# EXERCISE DESCRIPTION:
Write every entry out again with no changes, and leave the images behind.
===== SOURCE MATERIAL
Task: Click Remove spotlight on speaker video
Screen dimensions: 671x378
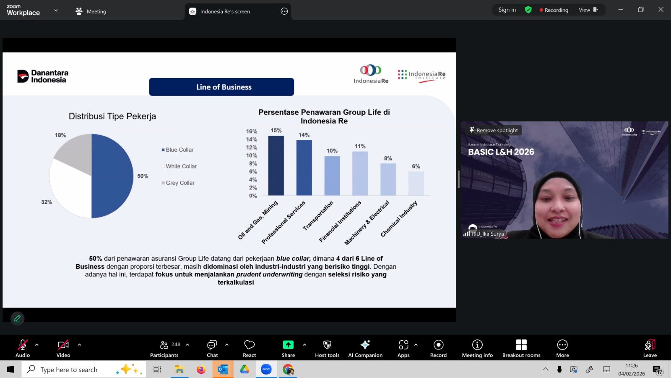Action: click(x=494, y=130)
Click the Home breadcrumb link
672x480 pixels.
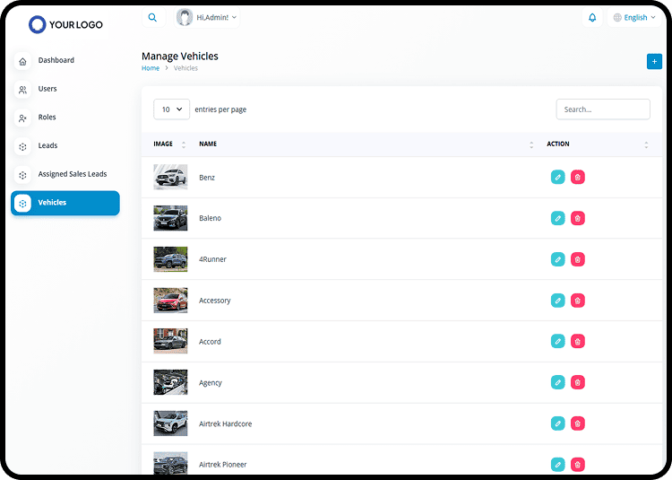(x=150, y=68)
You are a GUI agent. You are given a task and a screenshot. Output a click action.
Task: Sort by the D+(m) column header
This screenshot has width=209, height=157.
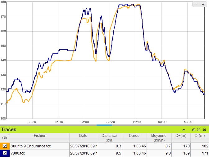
==========
# REPLY:
Task: Click Remove spotlight on speaker video
Screen dimensions: 671x378
Action: click(x=494, y=130)
Click the Home breadcrumb link
672x480 pixels.
(x=150, y=68)
You are a GUI agent. You are given a task and a screenshot. Output a click action.
Task: Sort by the D+(m) column header
This screenshot has width=209, height=157.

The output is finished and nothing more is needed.